- A Abear afirma que o reajuste no querosene de aviação (QAV) anunciado pela Petrobras traz impactos gravíssimos na conectividade do país.
- O setor acumula alta de cem por cento no QAV desde o início dos conflitos no Oriente Médio, após o terceiro reajuste.
- A Petrobras informou que o aumento é de dezoito por cento, equivalente a um acréscimo de R$ 1,00 por litro, seguindo uma fórmula de paridade internacional.
- A estatal ressaltou que a paridade internacional está em vigor há mais de 20 anos.
- Para atenuar os efeitos, a Petrobras permitirá o parcelamento de parte do reajuste em seis vezes, com início em julho de 2026, prática já adotada no mês anterior.
A Abear (Associação Brasileira das Empresas Aéreas) afirmou que o reajuste do querosene de aviação (QAV) anunciado pela Petrobras terá impactos gravíssimos na conectividade do país. O comunicado ocorre após a estatal anunciar o aumento.
Segundo a entidade, o QAV já acumula alta de 100% desde o início dos conflitos no Oriente Médio, com o terceiro reajuste nesse período. A Petrobras produz quase todo o combustível consumido no Brasil, o que, para a Abear, coloca o país em posição de minimizar choques externos.
O reajuste divulgado pela Petrobras é de 18% e corresponde a um acréscimo de 1 real por litro.

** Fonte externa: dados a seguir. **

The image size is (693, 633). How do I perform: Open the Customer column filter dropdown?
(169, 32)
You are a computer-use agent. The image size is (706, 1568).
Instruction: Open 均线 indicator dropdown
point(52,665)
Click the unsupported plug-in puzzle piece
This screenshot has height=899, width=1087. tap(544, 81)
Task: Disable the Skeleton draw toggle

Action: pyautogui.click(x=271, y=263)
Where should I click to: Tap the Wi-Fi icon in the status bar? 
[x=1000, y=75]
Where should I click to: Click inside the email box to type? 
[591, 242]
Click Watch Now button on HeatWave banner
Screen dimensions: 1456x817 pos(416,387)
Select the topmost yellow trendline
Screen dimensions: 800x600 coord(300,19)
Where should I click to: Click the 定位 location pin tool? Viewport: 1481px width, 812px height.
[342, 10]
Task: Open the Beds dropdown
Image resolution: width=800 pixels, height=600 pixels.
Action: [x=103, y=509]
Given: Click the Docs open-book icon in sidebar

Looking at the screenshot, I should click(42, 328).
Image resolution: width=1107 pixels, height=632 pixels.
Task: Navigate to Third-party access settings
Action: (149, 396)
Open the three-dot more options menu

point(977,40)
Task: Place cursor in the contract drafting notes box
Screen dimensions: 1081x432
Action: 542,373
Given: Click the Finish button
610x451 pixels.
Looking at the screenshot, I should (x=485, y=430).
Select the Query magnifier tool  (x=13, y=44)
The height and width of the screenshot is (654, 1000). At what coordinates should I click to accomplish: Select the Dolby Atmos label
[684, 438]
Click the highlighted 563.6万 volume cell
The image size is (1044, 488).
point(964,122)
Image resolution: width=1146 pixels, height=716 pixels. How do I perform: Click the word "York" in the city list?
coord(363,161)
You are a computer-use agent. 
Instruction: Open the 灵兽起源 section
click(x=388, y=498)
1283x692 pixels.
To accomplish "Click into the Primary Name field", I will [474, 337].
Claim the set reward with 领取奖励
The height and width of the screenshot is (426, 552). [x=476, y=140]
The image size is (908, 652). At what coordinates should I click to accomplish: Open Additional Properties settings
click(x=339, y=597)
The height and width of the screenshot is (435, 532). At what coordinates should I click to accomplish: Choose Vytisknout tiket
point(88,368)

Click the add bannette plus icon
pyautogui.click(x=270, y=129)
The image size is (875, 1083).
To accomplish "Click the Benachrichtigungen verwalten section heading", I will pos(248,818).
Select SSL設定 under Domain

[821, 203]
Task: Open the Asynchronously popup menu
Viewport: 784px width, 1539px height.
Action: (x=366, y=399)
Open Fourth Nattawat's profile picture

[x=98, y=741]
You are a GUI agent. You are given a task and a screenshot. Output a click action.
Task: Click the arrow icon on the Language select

A empresa explicou que o ajuste segue uma fórmula de paridade internacional vigente há mais de duas décadas.
Para reduzir o impacto imediato, a Petrobras informou que parte do reajuste poderá ser parcelada em seis vezes, com início em julho de 2026. A medida repete a estratégia adotada no mês anterior, quando o reajuste chegou a 54%.
Contexto e impactos para o setor
A Petrobras ressalta que a paridade internacional preserva a competitividade e a previsibilidade de preços no longo prazo. O setor aéreo, por sua vez, aguarda desdobramentos sobre reajustes operacionais e tarifas aos passageiros. As informações foram divulgadas pela Agência Brasil e pela própria Petrobras.